Of the lines in the material below, print only those from the one containing "Select the 7D time range" to the one containing "Open 设 settings for 深市超赢分类统计", ends included, exactly as written and without pictures.
= = = = = = =
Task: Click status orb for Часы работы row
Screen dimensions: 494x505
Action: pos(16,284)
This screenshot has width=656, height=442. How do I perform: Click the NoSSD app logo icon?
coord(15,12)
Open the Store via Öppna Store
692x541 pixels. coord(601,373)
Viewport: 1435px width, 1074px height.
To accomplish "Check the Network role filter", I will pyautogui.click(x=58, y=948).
= = = = = = =
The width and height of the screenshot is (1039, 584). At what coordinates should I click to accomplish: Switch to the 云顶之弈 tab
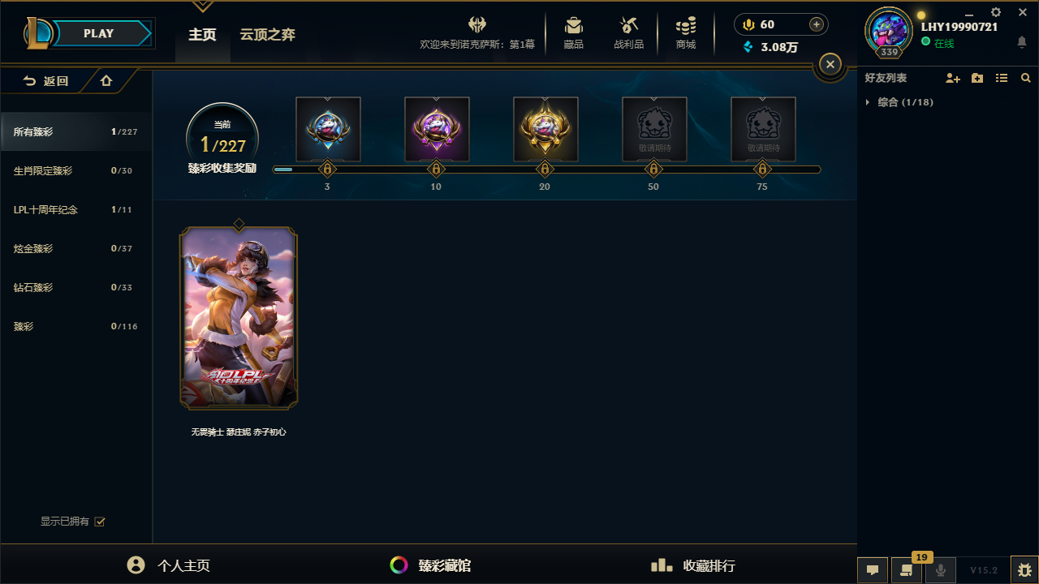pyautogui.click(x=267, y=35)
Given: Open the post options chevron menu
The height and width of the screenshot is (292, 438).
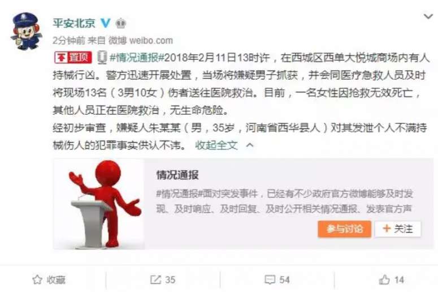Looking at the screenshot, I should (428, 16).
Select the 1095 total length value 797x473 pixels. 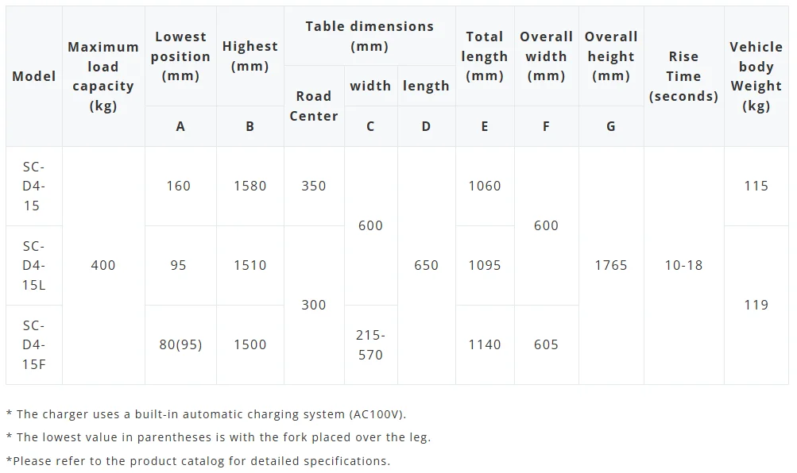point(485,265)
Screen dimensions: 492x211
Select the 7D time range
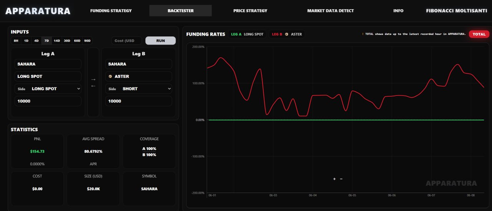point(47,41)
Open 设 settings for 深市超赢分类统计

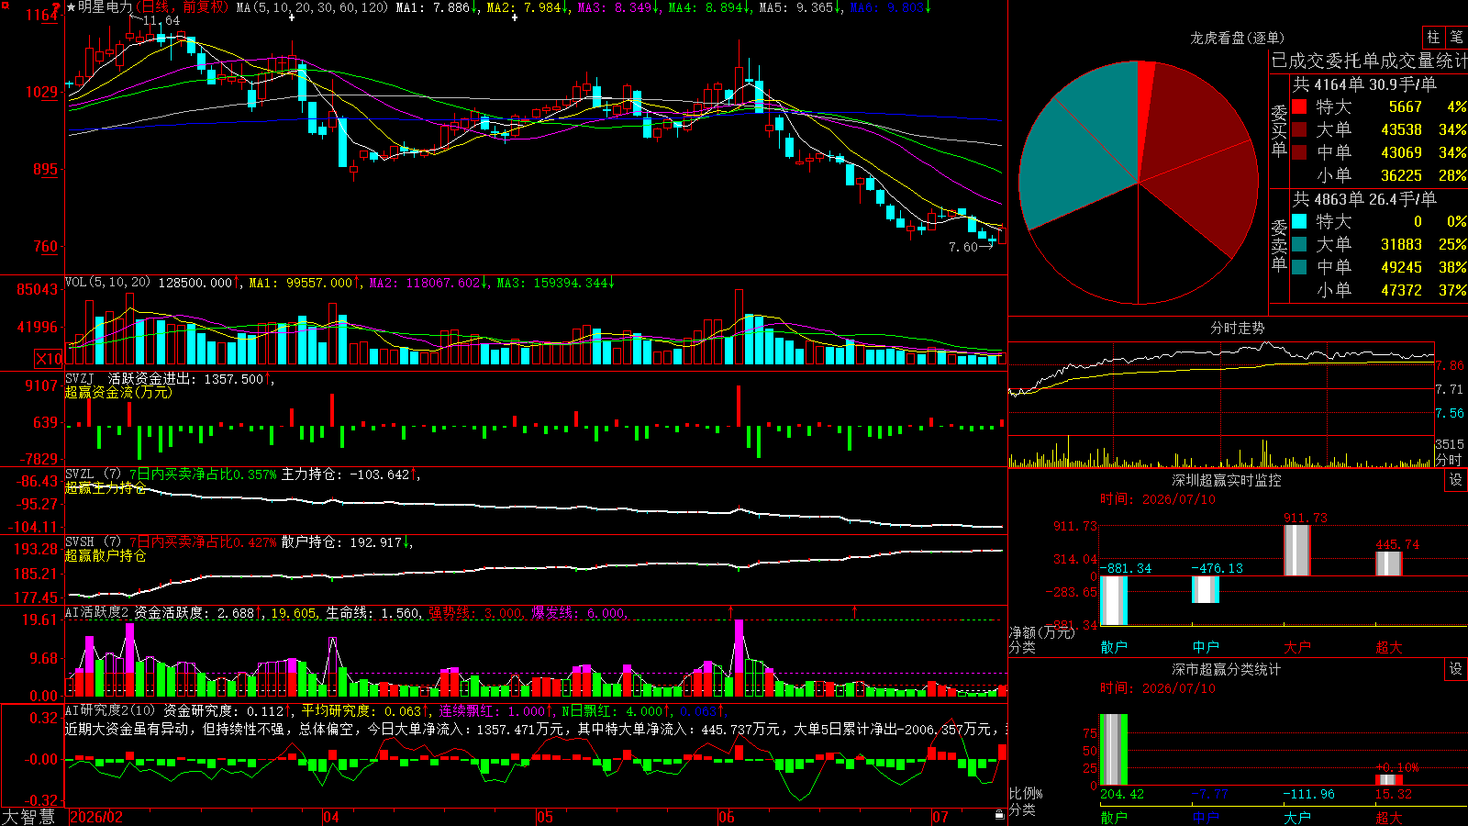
= = = = = = =
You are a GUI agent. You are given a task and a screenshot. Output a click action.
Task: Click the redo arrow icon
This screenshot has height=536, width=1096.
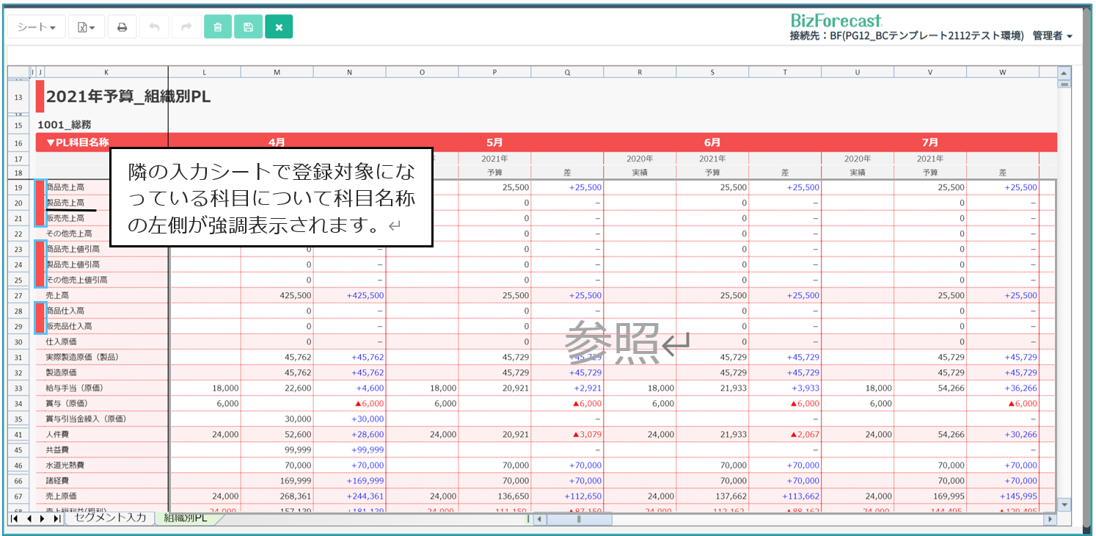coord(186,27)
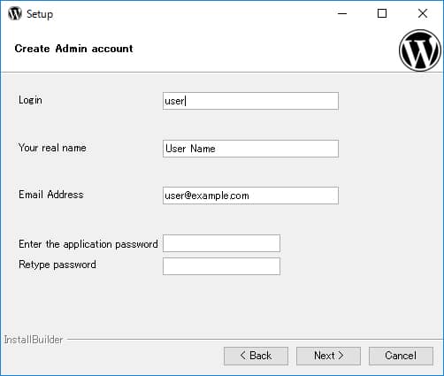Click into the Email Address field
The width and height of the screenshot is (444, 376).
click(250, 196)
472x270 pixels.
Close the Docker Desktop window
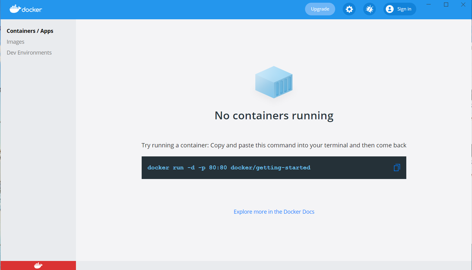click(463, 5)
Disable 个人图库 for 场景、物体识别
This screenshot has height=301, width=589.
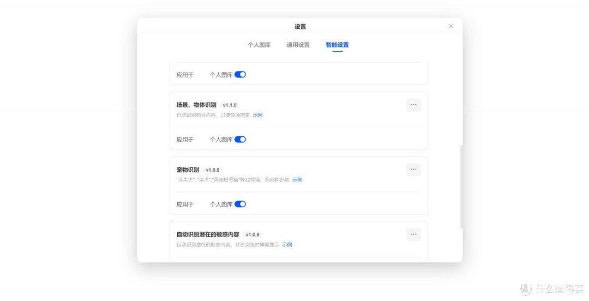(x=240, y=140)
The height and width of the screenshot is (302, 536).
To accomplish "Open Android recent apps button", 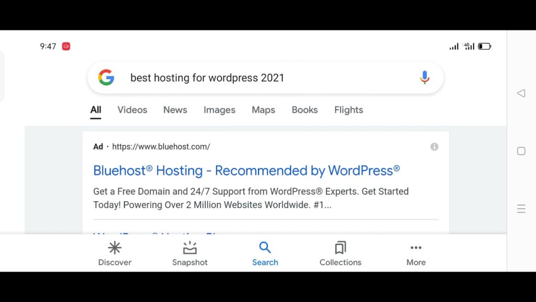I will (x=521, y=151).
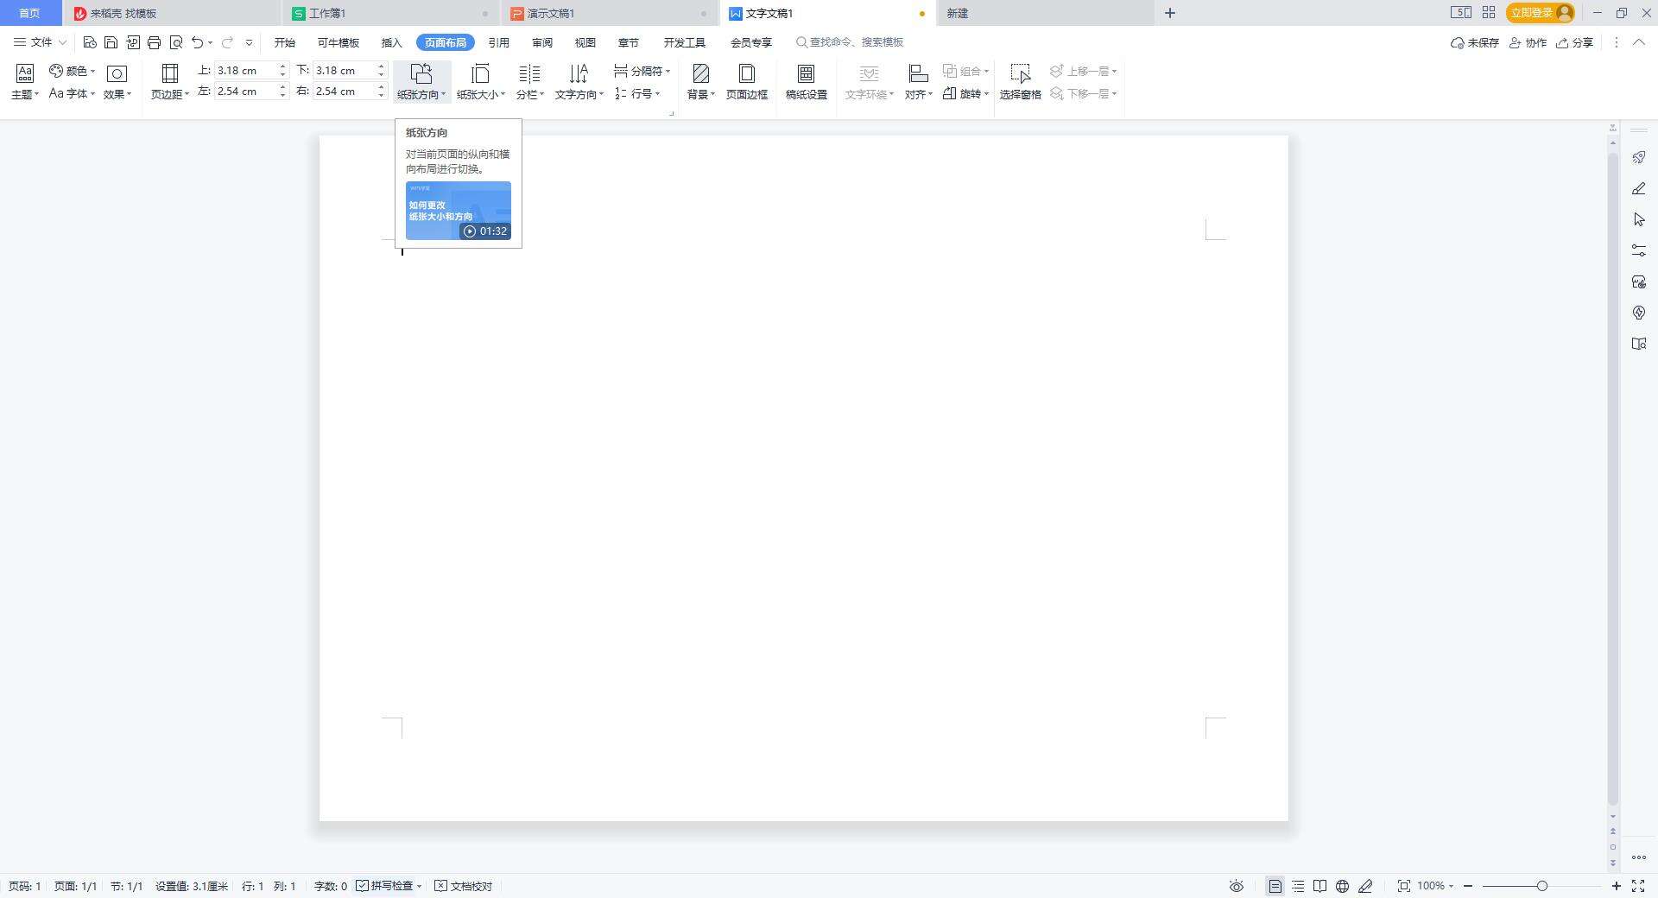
= = = = = = =
▶ _Reply_
Select the 7D time range
point(47,41)
Open 设 settings for 深市超赢分类统计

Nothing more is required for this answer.